Here are a few things that happened this month in the community:
Banking + Open Source: crazy or doable?
PDF processing challenges and solutions
Data Engineers weigh in on the Musk/Social Security debacle
Insights from Airflow’s Annual Survey
Impressive Netflix Impressions ETL
How Cloudflare makes sense of 700 Million events/second
Community Discussions
Here are the top posts you may have missed:
1. Banking + Open Source ETL: Am I Crazy or Is This Doable?
One community member recently started a new job at a bank and is dealing with data pipeline performance issues. Their current stack is SSIS and SSAS, part of the Microsoft SQL Server stack, which was popular a few decades ago (and still widely used in Enterprise). They are considering moving to open source tools to improve performance and avoid lock-in but aren’t sure if it’s realistic due to challenges related to the sensitive nature of the data.

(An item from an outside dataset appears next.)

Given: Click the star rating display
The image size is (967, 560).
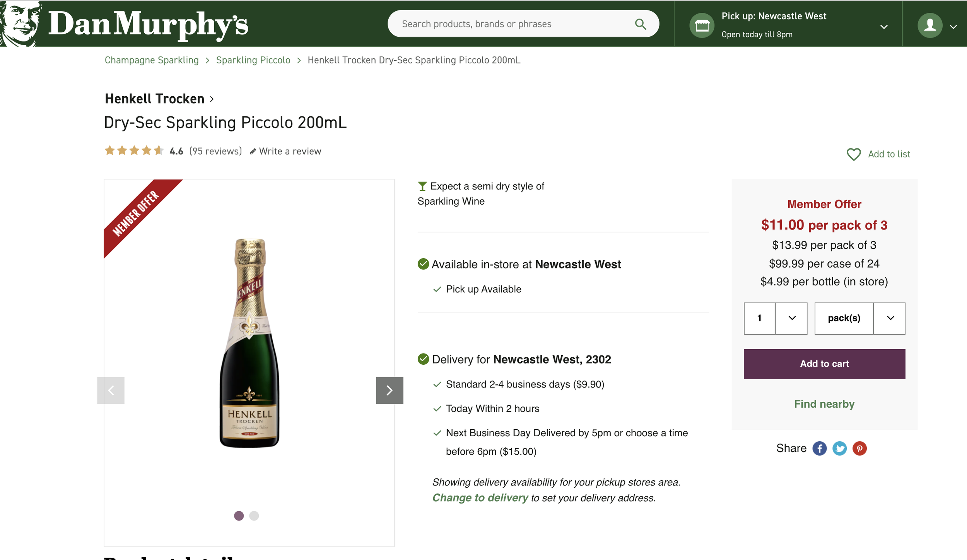Looking at the screenshot, I should click(134, 150).
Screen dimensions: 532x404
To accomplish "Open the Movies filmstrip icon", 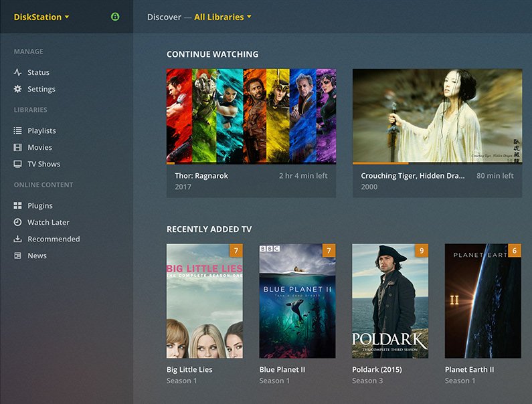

Banking is a highly regulated industry and this discussion highlights some of the unique challenges you may face if you work in this industry.
💡 Key Insight
The community’s first reaction? Slow down. While fresh perspectives are valuable, proposing a data pipeline migration without deeply understanding the existing system is risky. A slow pipeline doesn’t always mean the entire stack needs replacing - bottlenecks might stem from inefficient queries, bad indexing, or poor scheduling.
Even if an open-source alternative could improve performance, migrations in banking aren’t just about speed - they’re about compliance, risk, and cost. A major infrastructure change like this requires a clear, quantifiable benefit to outweigh the disruption. Beyond security and cost, another factor is that vendor support is often necessary in industries like this. So you may be able to use open source technology if you can clear the other hurdles but you may not be able to do so without a vendor to manage it and provide support.
2. Fastest way to process 1 TB worth of pdf data
I have an S3 bucket worth 1 TB of PDF data. I need to extract text from them and do some pre-processing. What is the fastest way to do this?
PDFs are a common source of unstructured data and they have a reputation for being difficult to parse because they can contain text, images and embedded data. That being said, there are a variety of tools to help extract information from PDFs in 2025 and parsing unstructured data sources is a trend that is expected to continue growing.
💡 Key Insight
PDFs come in three main formats: text-based, image-based, and hybrid (containing both text and images).
Text-based PDFs are the easiest to parse, as the text can be selected and extracted directly.
Image-based PDFs present a greater challenge, as they require Optical Character Recognition (OCR) to convert the image of the text into machine-readable text. This process can be error-prone, especially with poor image quality, unusual fonts, or complex layouts.
Hybrid PDFs contain both text and images, requiring a combination of direct text extraction and OCR.
Most of the proprietary solutions for parsing PDFs are built for scale out of the box but if you’re using an open source library you can pair it with a distributed processing engine like Apache Spark for large workloads.
Open source libraries:
Proprietary solutions:
Many LLMs can extract information from documents as well
3. Is the social security debacle as simple as the doge kids not understanding what COBOL is?
As a skeptic of everything, regardless of political affiliation, I want to know more. I have no experience in this field and figured I’d go to the source.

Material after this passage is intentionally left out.